Rédaction | Lementor.net
Le tirage au sort des éliminatoires de la CAN Kenya-Tanzanie-Ouganda 2027 a livré ses verdicts ce mardi 19 mai au Caire. Quarante-huit nations réparties en douze groupes de quatre. Pour la Côte d’Ivoire, tenante du titre depuis son sacre à domicile en février 2024, le sort a placé les Éléphants dans le groupe C aux côtés du Ghana, de la Gambie et de la Somalie. Un groupe qui, sur le papier, semble accessible. Un groupe qui, dans les faits, recèle un derby ouest-africain parmi les plus chargés d’histoire du football continental.

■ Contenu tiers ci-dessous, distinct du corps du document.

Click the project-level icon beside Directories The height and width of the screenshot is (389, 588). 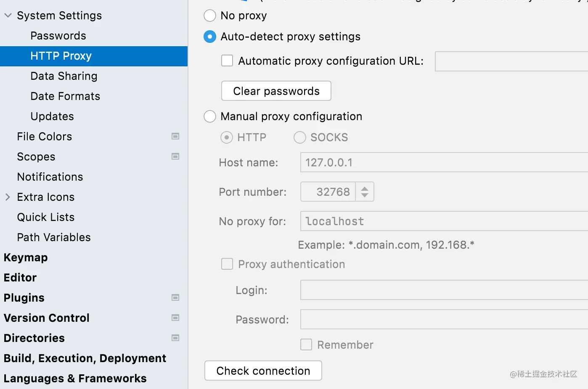(x=175, y=338)
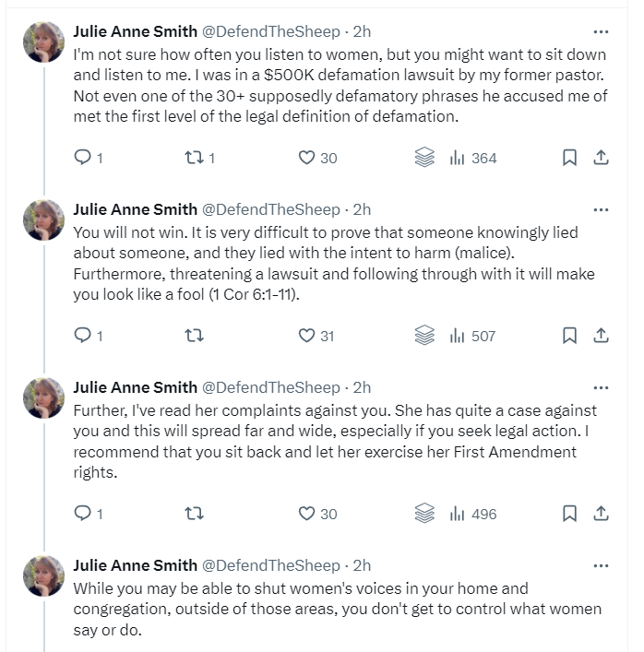View analytics showing 507 views

point(471,336)
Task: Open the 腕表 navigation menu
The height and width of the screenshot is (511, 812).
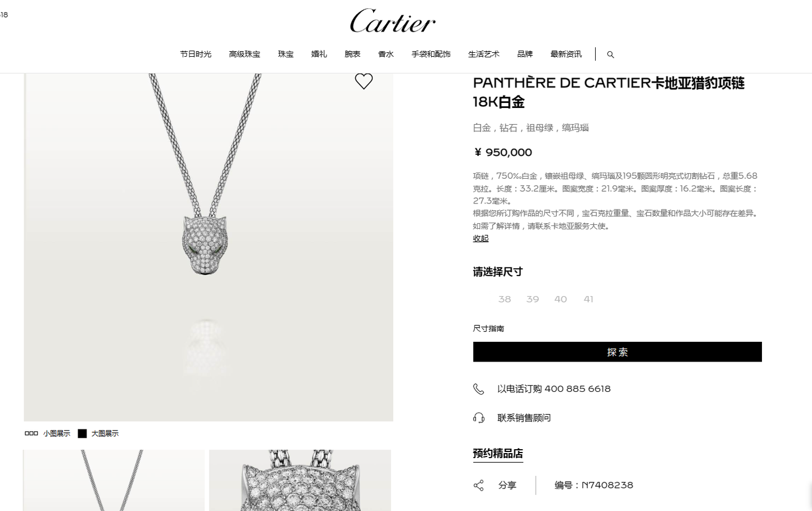Action: tap(352, 54)
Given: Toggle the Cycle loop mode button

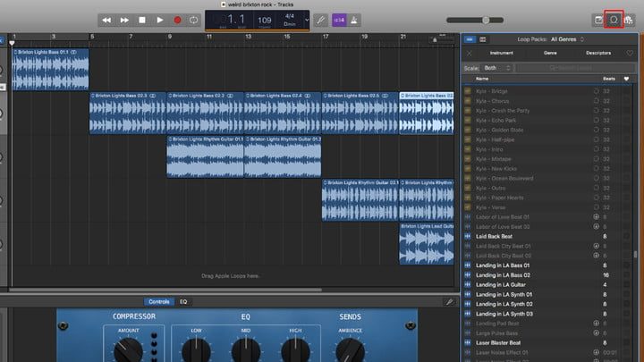Looking at the screenshot, I should click(193, 19).
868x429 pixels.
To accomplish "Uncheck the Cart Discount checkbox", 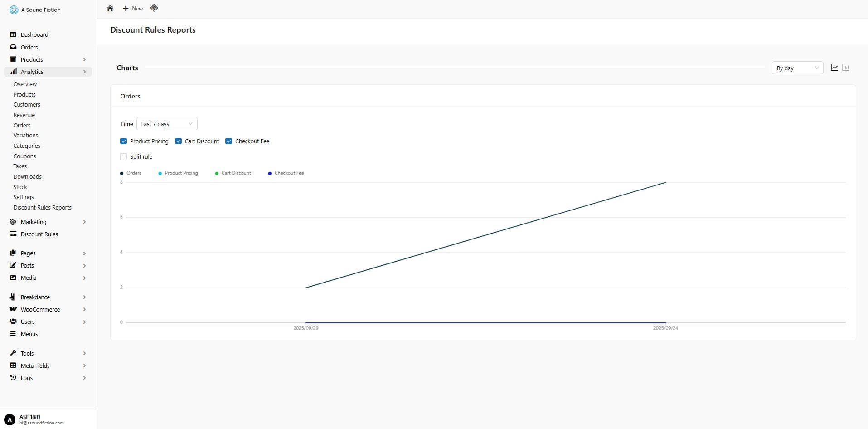I will pos(178,141).
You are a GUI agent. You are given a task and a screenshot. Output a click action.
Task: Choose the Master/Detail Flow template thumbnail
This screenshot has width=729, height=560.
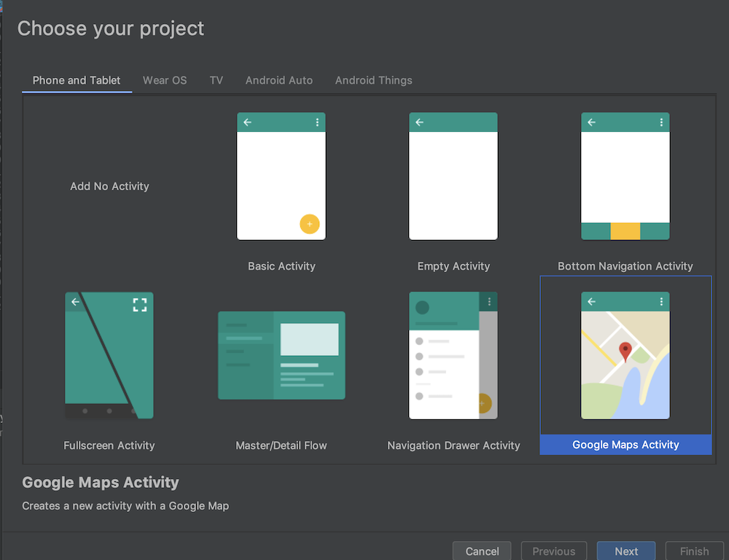[x=281, y=355]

Le choc Ghana-Côte d’Ivoire est l’une de ces affiches qui n’ont pas besoin d’introduction. Les deux pays partagent une frontière, une histoire commerciale et une rivalité footballistique qui dépasse largement les enjeux sportifs. Les Black Stars et les Éléphants se sont croisés à la CAN, en phase de qualification, en matchs amicaux. Chaque confrontation est une affaire d’honneur autant que de points. Le Ghana arrive dans ce groupe avec la motivation de celui qui veut rappeler qu’il reste une puissance continentale malgré des années de turbulences institutionnelles et sportives. La Côte d’Ivoire arrive en tenante du titre, avec tout ce que cela implique comme pression supplémentaire. Ces deux matchs seront les rendez-vous décisifs du groupe C.
La Gambie, troisième adversaire des Éléphants, ne doit pas être sous-estimée. La petite nation ouest-africaine a démontré lors de la CAN 2021 et des suivantes qu’elle était capable de bousculer les hiérarchies établies. Structurée, disciplinée, portée par une génération de joueurs formés en Europe, elle a transformé ses éliminatoires en véritables défis pour ses adversaires. La Somalie, quatrième membre du groupe, est en revanche une nation en reconstruction footballistique dont la présence dans ces éliminatoires témoigne des efforts de la CAF pour élargir la base compétitive du football africain. Elle représentera une opposition théoriquement plus accessible pour les deux favoris du groupe.
Le reste du tirage dessine une compétition qui s’annonce particulièrement ouverte. Le groupe A offre au Maroc, favori absolu de la CAN 2027 sur son sol en cas de qualification, un chemin relativement dégagé face au Gabon, au Niger et au Lesotho. L’Égypte hérite du groupe B avec l’Angola comme principal adversaire. Le Nigeria, dans le groupe L, retrouve Madagascar, la Tanzanie et la Guinée-Bissau dans une poule qui ne devrait pas lui résister.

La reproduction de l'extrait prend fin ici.